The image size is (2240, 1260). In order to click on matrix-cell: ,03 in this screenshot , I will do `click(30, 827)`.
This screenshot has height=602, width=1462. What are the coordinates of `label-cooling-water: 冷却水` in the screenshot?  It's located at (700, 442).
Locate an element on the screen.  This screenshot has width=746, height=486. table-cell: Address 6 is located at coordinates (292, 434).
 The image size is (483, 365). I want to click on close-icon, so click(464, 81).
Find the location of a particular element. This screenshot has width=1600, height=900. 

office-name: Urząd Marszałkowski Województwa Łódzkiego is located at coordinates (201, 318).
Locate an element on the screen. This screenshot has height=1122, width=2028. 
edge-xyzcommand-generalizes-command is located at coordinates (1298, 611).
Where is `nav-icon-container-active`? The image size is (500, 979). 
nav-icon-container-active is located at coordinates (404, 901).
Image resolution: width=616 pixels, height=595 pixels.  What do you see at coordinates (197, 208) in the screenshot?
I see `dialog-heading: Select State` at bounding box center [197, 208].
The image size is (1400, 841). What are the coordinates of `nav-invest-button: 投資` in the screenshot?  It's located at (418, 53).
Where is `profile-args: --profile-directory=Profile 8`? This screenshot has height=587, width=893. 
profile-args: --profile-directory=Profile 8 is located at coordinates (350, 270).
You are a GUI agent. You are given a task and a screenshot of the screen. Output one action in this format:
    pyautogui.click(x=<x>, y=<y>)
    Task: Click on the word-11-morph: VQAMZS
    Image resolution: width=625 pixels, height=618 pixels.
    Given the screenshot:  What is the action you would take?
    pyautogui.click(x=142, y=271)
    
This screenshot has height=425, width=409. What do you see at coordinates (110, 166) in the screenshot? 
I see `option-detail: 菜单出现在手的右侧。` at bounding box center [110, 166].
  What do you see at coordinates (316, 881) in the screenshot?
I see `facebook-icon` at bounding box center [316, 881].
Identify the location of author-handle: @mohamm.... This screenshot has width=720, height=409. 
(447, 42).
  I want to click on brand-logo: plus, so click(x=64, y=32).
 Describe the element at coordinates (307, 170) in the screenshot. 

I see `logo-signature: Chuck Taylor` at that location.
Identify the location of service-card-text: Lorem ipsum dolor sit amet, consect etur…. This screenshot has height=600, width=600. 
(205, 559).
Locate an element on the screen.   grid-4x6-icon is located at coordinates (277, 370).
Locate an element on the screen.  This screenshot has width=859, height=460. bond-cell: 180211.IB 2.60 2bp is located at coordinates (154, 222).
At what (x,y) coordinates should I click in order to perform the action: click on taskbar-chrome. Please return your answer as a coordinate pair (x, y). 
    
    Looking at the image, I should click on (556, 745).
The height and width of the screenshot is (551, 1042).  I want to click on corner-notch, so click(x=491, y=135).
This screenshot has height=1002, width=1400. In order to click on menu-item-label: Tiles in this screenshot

━━━━━━━━━━

## Your goal
Repeat the lines from the one containing "At what (x,y)" up to and including the one containing "Looking at the", word for word.

## Answer to this exercise
At what (x,y) coordinates should I click in order to perform the action: click on taskbar-chrome. Please return your answer as a coordinate pair (x, y). 
    
    Looking at the image, I should click on (556, 745).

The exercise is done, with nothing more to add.